[EXERCISE AIM]: Repeat the lines of the data exactly, from the first one through the one that contains "Open the Participants".
**** DATASET EXTRACT
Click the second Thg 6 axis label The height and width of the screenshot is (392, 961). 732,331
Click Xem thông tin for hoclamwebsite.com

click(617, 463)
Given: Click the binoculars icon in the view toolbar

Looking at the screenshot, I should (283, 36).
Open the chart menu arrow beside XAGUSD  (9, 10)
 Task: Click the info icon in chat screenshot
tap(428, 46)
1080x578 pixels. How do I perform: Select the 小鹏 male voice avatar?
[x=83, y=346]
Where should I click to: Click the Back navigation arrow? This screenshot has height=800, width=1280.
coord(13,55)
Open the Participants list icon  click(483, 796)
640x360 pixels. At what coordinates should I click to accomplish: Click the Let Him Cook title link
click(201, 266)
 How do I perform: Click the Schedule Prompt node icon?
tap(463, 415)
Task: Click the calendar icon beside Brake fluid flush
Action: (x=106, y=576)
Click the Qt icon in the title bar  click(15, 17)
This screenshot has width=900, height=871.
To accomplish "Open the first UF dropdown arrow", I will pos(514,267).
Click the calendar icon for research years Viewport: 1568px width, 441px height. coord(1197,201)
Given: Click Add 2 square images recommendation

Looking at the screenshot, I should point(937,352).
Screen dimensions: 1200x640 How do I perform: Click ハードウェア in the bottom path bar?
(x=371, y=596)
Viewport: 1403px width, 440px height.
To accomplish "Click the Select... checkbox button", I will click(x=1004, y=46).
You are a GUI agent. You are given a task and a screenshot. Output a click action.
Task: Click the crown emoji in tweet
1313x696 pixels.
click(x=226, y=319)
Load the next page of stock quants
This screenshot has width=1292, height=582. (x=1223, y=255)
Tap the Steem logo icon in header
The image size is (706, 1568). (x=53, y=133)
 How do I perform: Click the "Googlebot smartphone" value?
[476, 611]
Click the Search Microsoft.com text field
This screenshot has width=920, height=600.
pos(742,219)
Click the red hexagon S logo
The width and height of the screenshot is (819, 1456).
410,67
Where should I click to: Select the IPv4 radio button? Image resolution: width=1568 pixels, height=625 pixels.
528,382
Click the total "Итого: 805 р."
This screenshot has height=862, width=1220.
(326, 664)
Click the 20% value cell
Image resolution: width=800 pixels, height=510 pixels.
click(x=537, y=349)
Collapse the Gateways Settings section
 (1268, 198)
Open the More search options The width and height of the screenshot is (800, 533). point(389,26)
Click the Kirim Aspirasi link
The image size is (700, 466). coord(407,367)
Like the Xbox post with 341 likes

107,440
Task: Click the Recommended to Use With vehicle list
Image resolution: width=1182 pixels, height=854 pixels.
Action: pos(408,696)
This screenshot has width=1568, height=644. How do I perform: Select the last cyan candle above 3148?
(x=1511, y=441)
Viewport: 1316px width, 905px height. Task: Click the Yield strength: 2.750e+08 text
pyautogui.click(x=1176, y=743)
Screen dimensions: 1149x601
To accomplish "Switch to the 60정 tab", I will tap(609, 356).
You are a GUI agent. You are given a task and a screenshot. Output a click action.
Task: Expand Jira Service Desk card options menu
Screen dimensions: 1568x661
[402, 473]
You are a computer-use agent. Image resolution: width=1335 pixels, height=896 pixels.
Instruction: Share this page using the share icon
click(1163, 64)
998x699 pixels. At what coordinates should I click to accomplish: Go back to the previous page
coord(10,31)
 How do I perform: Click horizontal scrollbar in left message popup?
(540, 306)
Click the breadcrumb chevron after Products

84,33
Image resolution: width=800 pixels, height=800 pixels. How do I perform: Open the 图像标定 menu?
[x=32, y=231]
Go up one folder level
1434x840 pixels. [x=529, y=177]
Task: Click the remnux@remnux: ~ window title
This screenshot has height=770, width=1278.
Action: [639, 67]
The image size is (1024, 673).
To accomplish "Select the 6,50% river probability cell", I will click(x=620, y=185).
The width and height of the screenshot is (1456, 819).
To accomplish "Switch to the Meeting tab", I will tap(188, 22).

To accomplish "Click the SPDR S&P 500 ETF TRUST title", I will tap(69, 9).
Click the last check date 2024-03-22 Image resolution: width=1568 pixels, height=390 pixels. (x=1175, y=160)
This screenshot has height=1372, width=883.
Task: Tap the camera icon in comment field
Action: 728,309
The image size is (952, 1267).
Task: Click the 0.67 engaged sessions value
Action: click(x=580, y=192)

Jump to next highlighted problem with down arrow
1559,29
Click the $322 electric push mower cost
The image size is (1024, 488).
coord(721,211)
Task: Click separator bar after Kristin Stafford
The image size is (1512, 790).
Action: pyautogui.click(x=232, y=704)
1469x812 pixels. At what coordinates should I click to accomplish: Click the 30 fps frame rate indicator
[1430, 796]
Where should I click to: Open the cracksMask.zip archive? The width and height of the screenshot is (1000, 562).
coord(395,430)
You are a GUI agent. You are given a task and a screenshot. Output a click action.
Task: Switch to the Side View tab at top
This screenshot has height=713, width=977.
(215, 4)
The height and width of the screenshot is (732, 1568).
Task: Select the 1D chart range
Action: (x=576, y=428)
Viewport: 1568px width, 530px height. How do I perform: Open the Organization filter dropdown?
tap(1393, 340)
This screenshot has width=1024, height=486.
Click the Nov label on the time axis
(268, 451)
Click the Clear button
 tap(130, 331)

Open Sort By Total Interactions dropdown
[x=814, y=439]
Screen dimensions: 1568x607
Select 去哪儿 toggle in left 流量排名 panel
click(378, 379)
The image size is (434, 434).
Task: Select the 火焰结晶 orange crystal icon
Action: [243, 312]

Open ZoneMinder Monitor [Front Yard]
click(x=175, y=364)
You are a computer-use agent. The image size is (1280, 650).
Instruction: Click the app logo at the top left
********
[RESPONSE]:
Click the second Thg 6 axis label The height and width of the screenshot is (392, 961). 732,331
Click Xem thông tin for hoclamwebsite.com

click(617, 463)
Given: Click the binoculars icon in the view toolbar

Looking at the screenshot, I should (283, 36).
Open the chart menu arrow beside XAGUSD  (9, 10)
 Task: Click the info icon in chat screenshot
tap(428, 46)
1080x578 pixels. How do I perform: Select the 小鹏 male voice avatar?
[x=83, y=346]
Where should I click to: Click the Back navigation arrow? This screenshot has height=800, width=1280.
coord(13,55)
Open the Participants list icon  click(483, 796)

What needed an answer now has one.